The July Survey of Market Participants projects the year-end policy rate at 36.16%. The central bank has withdrawn ₺2.26 trillion ($55 billion) from the financial system on July 11 and has been consistently withdrawing liquidity since then, aiming to contain inflationary expectations and support the Turkish lira.
The rate cuts followed an earlier hike in April to 46%, a response to political tensions and currency volatility after the arrest of Istanbul’s mayor, a key opposition figure. The July cut was somewhat larger than market expectations and nearly reversed the previous April hike, signaling cautious confidence in economic recovery and inflation moderation.

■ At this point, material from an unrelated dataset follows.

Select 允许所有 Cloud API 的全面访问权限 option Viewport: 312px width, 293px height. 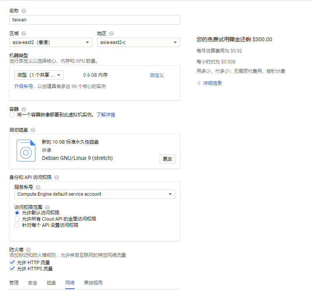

Market conditions tightened due to a market rout triggered by political tensions over a corruption probe targeting then-Istanbul Mayor Ekrem Imamoglu, causing the average cost of funding to be raised as high as 49%. The Central Bank of the Republic of Turkey (CBRT) stopped withdrawing liquidity consecutively in April.
Renewed global trade tensions, sparked by U.S. President Donald Trump's announcement of a 10% baseline tariff on all countries, pose additional challenges for the Turkish economy. Persistent price rigidity in core consumer expenditure groups is hindering disinflation.
Despite these challenges, the CBRT's return to net liquidity withdrawal suggests that it is managing excess reserves cautiously without yet signaling a directional change through its funding rate. The one-week repo auction rate (policy rate) was raised to 46%, and the overnight lending rate was raised to 49%.
In summary, the Turkish Central Bank's decision to resume rate cuts is a calculated move aimed at balancing support for growth with maintaining monetary discipline to reach inflation targets. The bank's cautious, data-dependent approach aims to carefully support the Turkish lira and control inflation without causing destabilization.
- The Turkish Central Bank resumed rate cuts in July 2025, lowering the key policy rate to 43%, a move aimed at supporting economic growth while maintaining monetary discipline to reach inflation targets.
- Despite the rate cuts, the real interest rate remains positive, which economists see as a supportive factor for continued disinflation and economic stability in Turkiye.
- The central bank is monitoring geopolitical developments and trade protectionism closely, suggesting external risks to inflation control and currency stability remain.
- The recent rate cuts, followed by net liquidity withdrawal, indicate that the Central Bank of the Republic of Turkey (CBRT) is managing excess reserves cautiously without yet signaling a directional change through its funding rate.